Reply Tue 29 Mar, 2011 12:09 pm
If the early universe was finite would not there be cancellation of the wave functions of what is in it except at discrete frequencies where reinforcement occurs?

If there was such canceling could not there have been some principle similar to the Pauli exclusion principle that excludes multiple particles from being in the same orbital. So isn't it possible that in the early universe there was only one particle and the universe expanded in jumps?

Is it possible that in the current universe all particles exist in orbits that transit the whole universe and that the number of particles that can be in a given orbit is limited?

Did the early universe in some ways resemble an atom. Can a wave function be written for its state?

It seems that if I take Planks constant times the speed of light and divide by the total energy of the universe that I get a wavelength. What happens if the size of the universe is less than that length?

How do you deal with harmonics in four dimensions?

Is the cosmic reality fractal in nature escaping the cancellation while maintaining its finite size in the way a perimeter can be infinite even though the area it bounds is finite?
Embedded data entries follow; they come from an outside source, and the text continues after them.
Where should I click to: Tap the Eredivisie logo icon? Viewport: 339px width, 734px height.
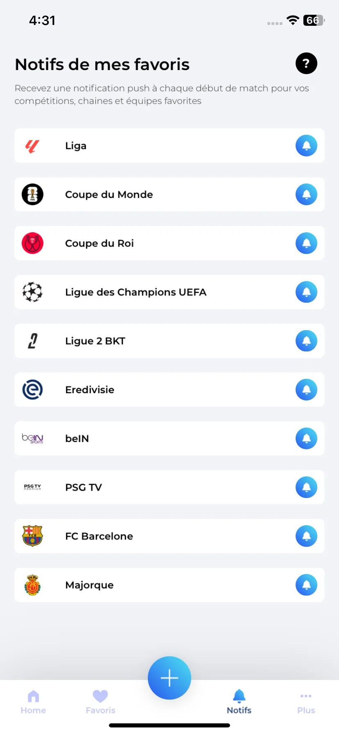[32, 390]
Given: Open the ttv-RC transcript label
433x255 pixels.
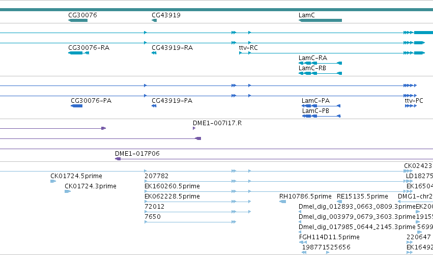Looking at the screenshot, I should pos(248,47).
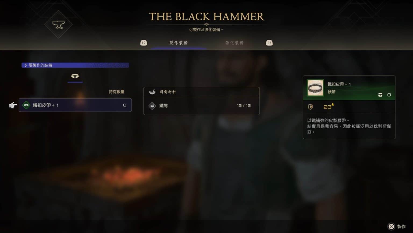
Task: Click the cross button icon beside 製作
Action: tap(391, 227)
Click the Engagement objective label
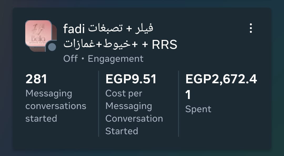This screenshot has height=156, width=284. point(116,59)
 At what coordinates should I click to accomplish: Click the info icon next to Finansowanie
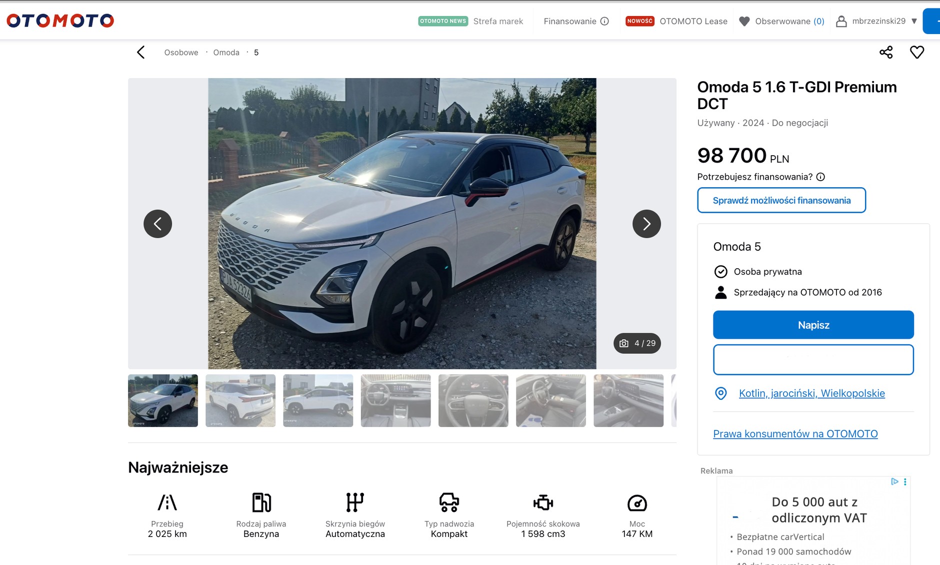coord(605,21)
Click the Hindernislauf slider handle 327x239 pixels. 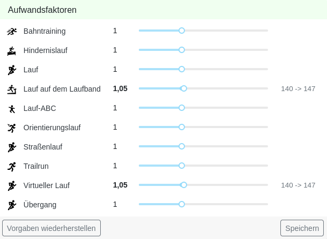click(182, 50)
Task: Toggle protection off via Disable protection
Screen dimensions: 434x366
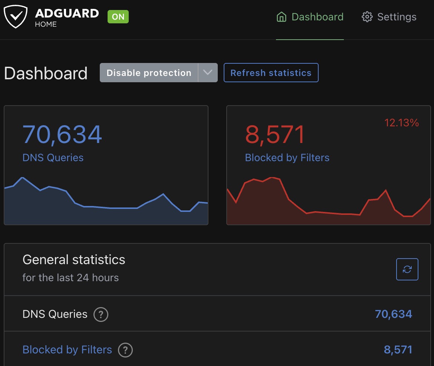Action: point(148,73)
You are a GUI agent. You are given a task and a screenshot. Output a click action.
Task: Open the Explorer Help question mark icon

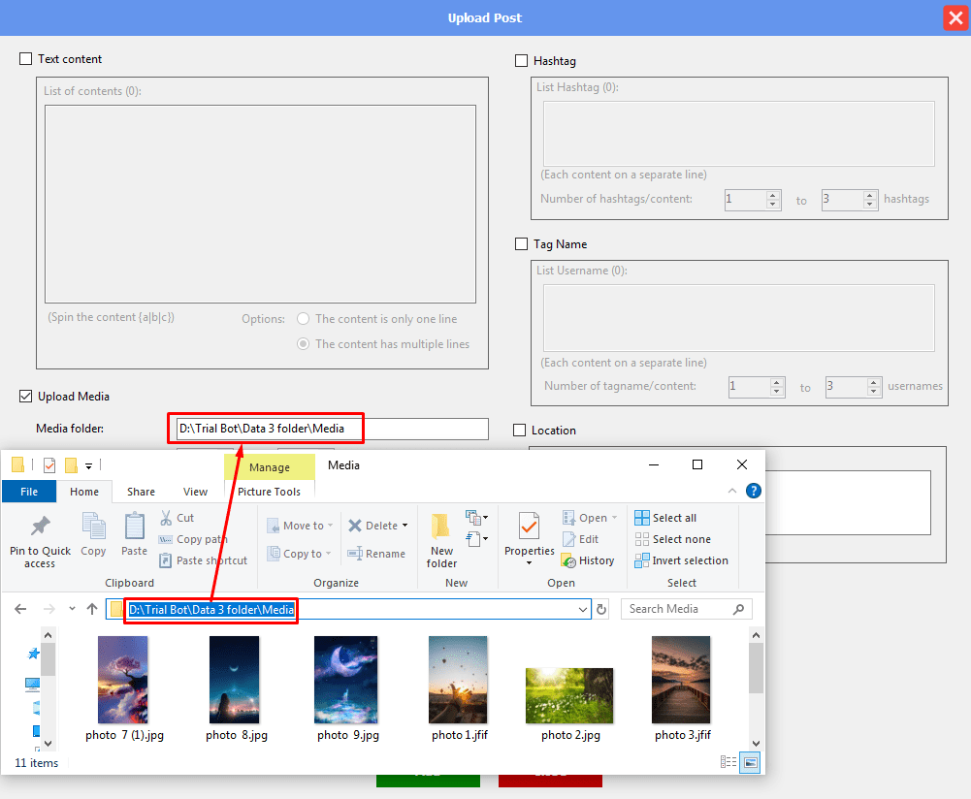(753, 491)
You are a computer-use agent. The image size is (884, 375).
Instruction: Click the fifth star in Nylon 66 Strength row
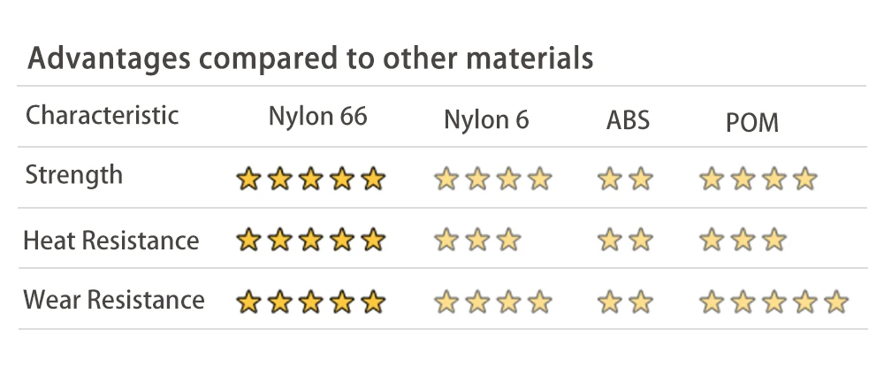coord(373,180)
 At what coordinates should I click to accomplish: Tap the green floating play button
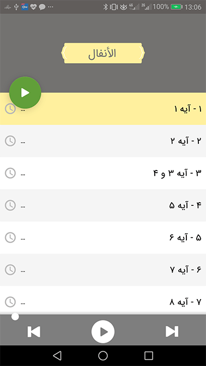pyautogui.click(x=25, y=93)
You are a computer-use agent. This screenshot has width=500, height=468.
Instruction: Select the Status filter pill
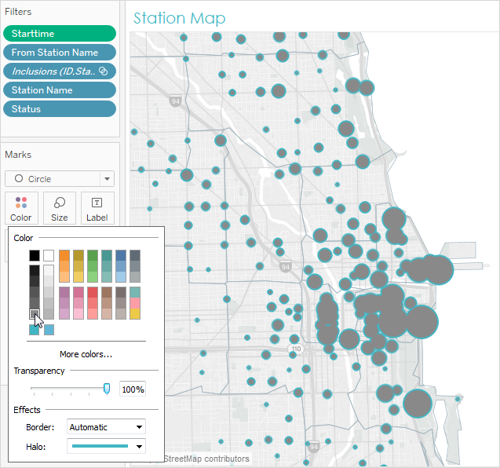click(60, 109)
Can this be the origins of anisotropy? As the universe gets very small could anisotropy be generated in the way that a wave function generates the appearance of a particle?

If the energy of the universe is constant and I shrink it don't I violate the uncertainty principle at some point since I know its "location" must be in the universe and I know the energy? Conversely does the energy of the early universe become uncertain as the size of the universe shrinks?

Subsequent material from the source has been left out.